Por José E. Mosquera
Con la muerte de Alfredo Cújar Garcés, se va cerrando el ciclo de una generación de escritores y columnistas de la prensa chocoana, auténticos exponentes de la cultura y la intelectualidad chocoana. Una generación que no solo dejo huellas como servidores públicos, sino como referentes de la cultura chocoana.
Alfredo Cujar Garcés, fue durante 50 años, un agudo y mordaz comentarista y columnista de la prensa chocoana, un auténtico defensor de las causas chocoanistas, un contador de historias y vivencias chocoanas, cuyos relatos pausados y llenos de anécdotas trasmitían una extraordinaria carga de sabiduría y un conocimiento sobre la historia chocoana que fue referente de consultas permanentes.
Fue un gran conversador con una memoria privilegiada para recordar y relatar la historia regional en su lenguaje castizo de un agudo observador de los acontecimientos comarcanos. Un hombre dotado de una memoria fotográfica de los acontecimientos políticos, económicos, sociales y culturales de la sociedad quibdoseña.
Fue un referente de esa sociedad comarcana que evolucionó con el paso de los años en un crisol étnico y cultural, dado a las influencias que se recibieron del Gran Caribe, de las oleadas de comerciantes Sirio libaneses, europeos, paisas, vallecaucanos, caldenses y pare de contar, crisol de una sociedad multiétnica, la cual don Alfredo describía con magistrales asombros.
Una de sus grandes pasiones fue escribir debido a la facilidad que tenía para escribir y relatar acontecimientos. En los años 60 del siglo pasado fundó el periódico La Verdad para defender las tesis políticas de Alfonso López Michelsen. Luego en 1971, bajo el seudónimo Álgel Mena Mena, don Alfredo Cujar, irrumpió en el mundo del periodismo de opinión y fue con una crítica mordaz contra los malos manejos administrativos del gobierno del inquilino en aquel momento del Palacio de la Confianza.
Fue así como la columna crítica y mordaz de Ángel Mena Mena, comenzó a publicarse en los periódicos Foro Chocoano y luego en Presente, columna que durante décadas generó un mundo de especulaciones sobre su verdadero autor. Una columna que cada vez que se publicaba causaba revuelos y terremotos políticos por sus punzantes críticas sobre los acontecimientos políticos regionales.

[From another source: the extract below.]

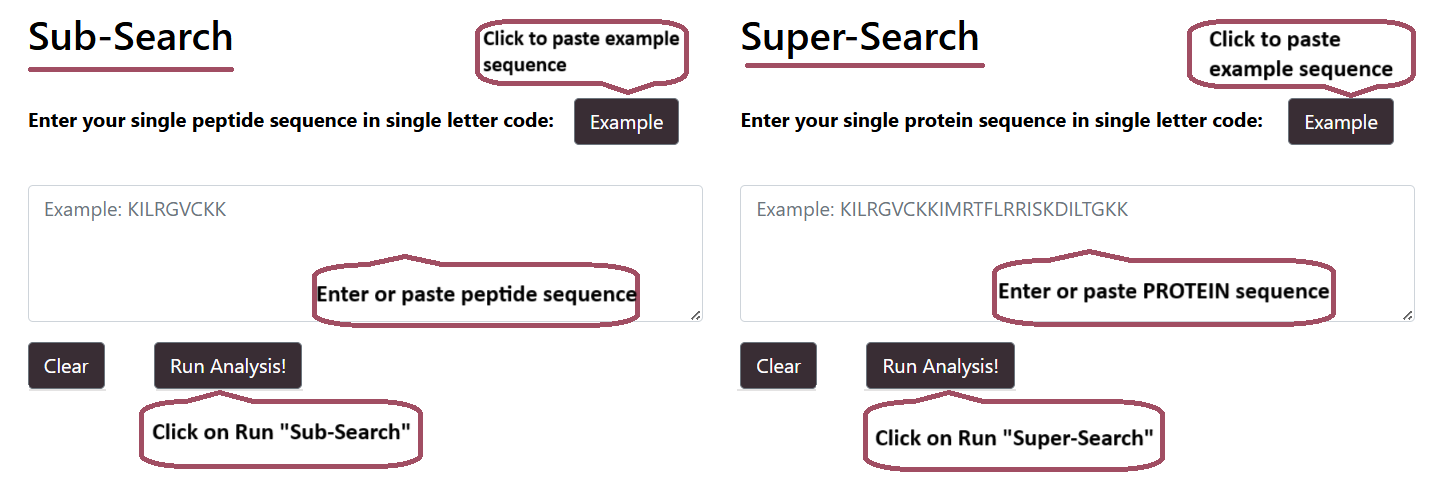The height and width of the screenshot is (494, 1439).
Task: Click the Super-Search paste example callout bubble
Action: 1300,54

Fue uno de los secretos mejores guardados durante tres décadas en el periodismo chocoano, secreto que fue develado en 1996, cuando su propio autor lo revelo cuando comenzó a publicar en el Semanario Chocó 7 Días, una columna bajo el título Columna de Mena Mena.
La muerte de don Alfredo Cujar Garcés, deja un profundo vacío y dolor en su familia: su esposa Gabrielita Cañadas, sus hijos Douglas, Cecil, Claudia, Patricia, Sussy y Gisela. Sus hermanos Benjamín y Olga Zapata Garcés, al igual que en sus círculos de amigos, en la sociedad quibdoseña y en las personas que gozábamos de su amistad y de su sabiduría. Siempre será un referente chocoano. Su muerte me causa un profundo dolor y mucha tristeza. Fueron 91 años de una vida llena de realizaciones y sabiduría, pero en el más allá en la Casa Grande de la constelación y la eternidad está sentado con Delfino Díaz Carrasco (Neneco) y Francisco Baldrich Garcés (Pachungué) en sus acostumbradas tertulias, los tres marcaron un derrotero inolvidable en la sociedad quibdoseña. Paz en sus tumbas.